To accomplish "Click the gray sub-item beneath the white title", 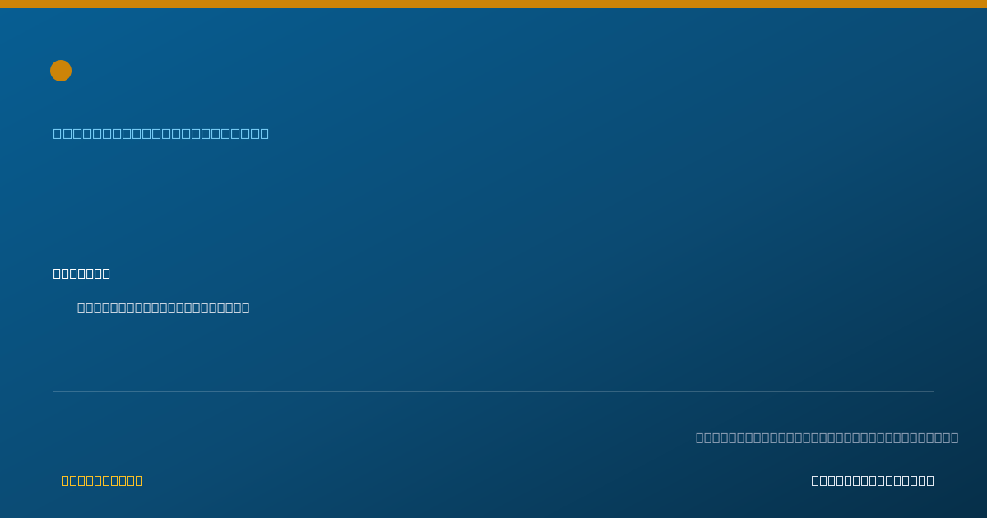I will (163, 308).
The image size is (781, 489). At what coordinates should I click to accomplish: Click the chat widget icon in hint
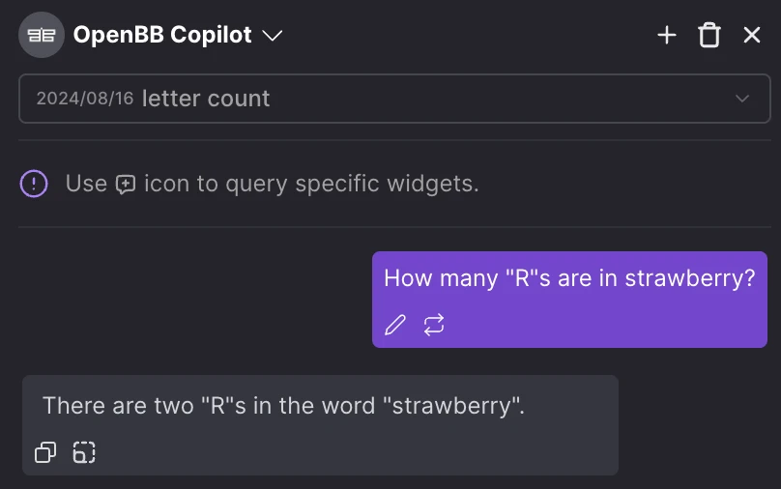pyautogui.click(x=126, y=184)
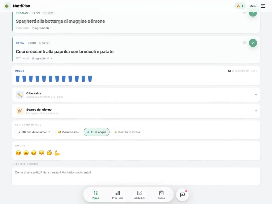The width and height of the screenshot is (272, 204).
Task: Expand the Cibo extra section
Action: point(136,95)
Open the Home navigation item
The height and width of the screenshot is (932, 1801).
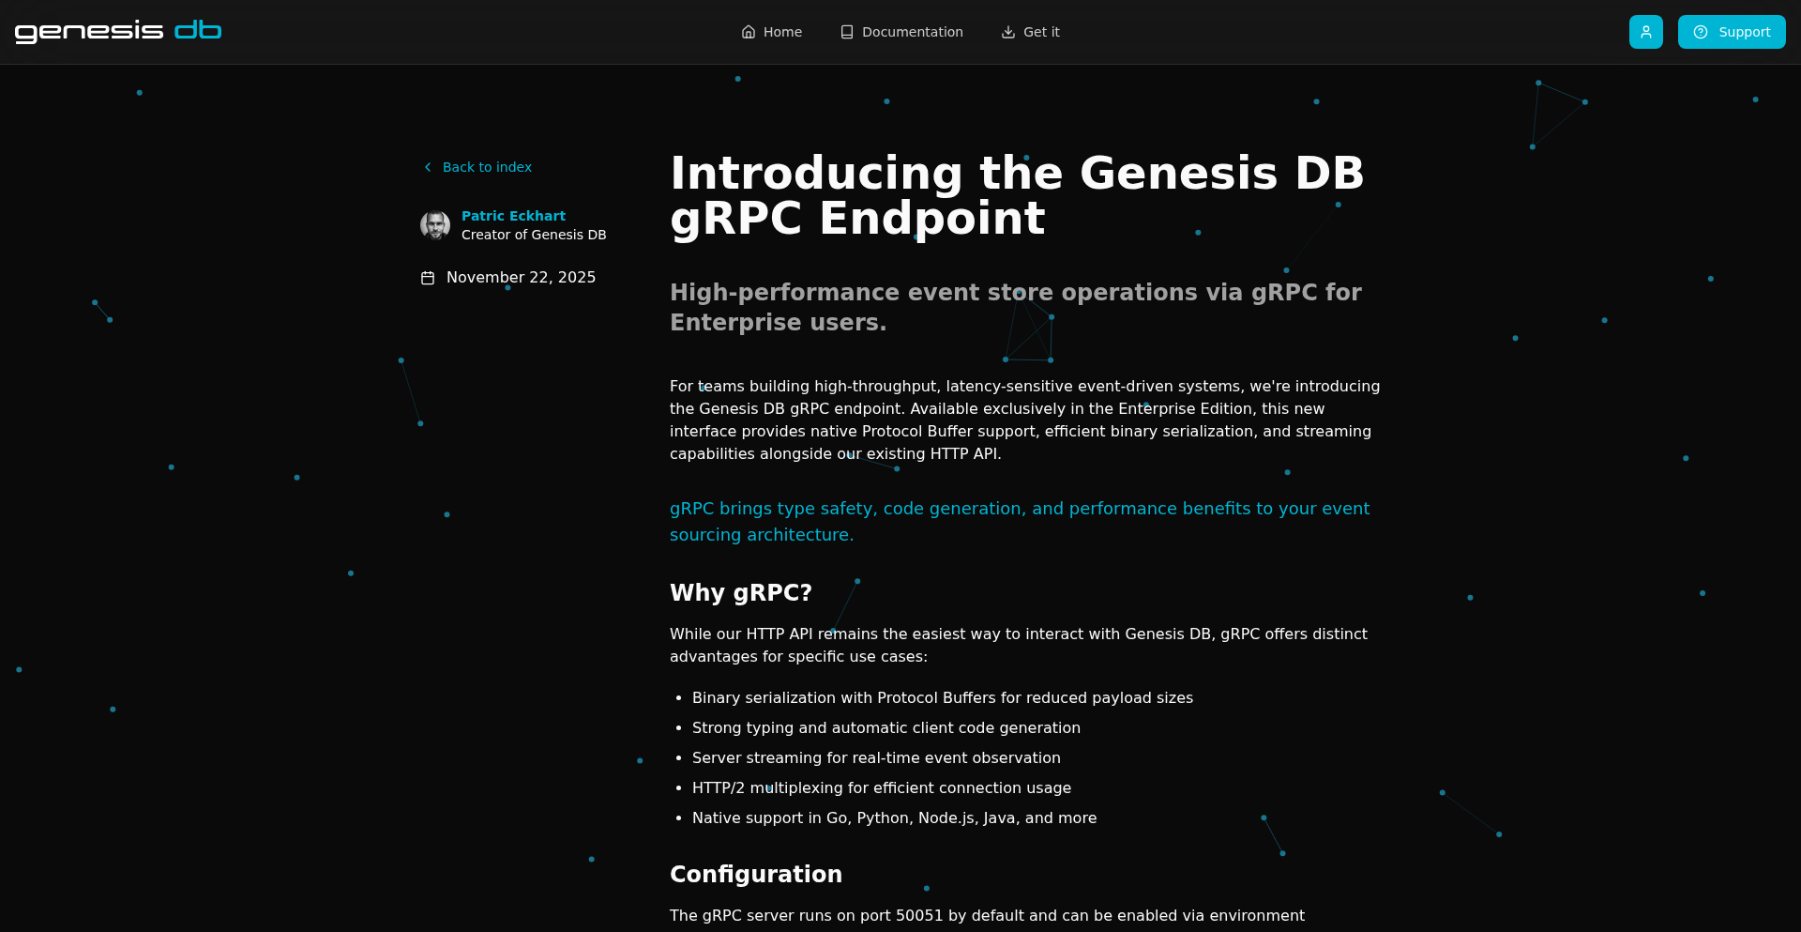pyautogui.click(x=780, y=31)
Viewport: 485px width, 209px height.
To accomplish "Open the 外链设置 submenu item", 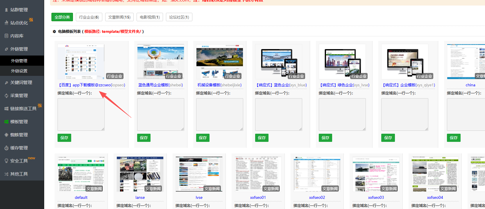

☆ ☆ ☆ ☆ ☆

Exercise aim – Copy the records from the line with "Open the Home navigation item" through the end of the records, replacing "screenshot" with "image" and keeping everything else the same. Omit the pictures.

Solution –
Open the Home navigation item
The height and width of the image is (932, 1801).
pyautogui.click(x=780, y=31)
Viewport: 485px width, 209px height.
To accomplish "Open the 外链设置 submenu item", 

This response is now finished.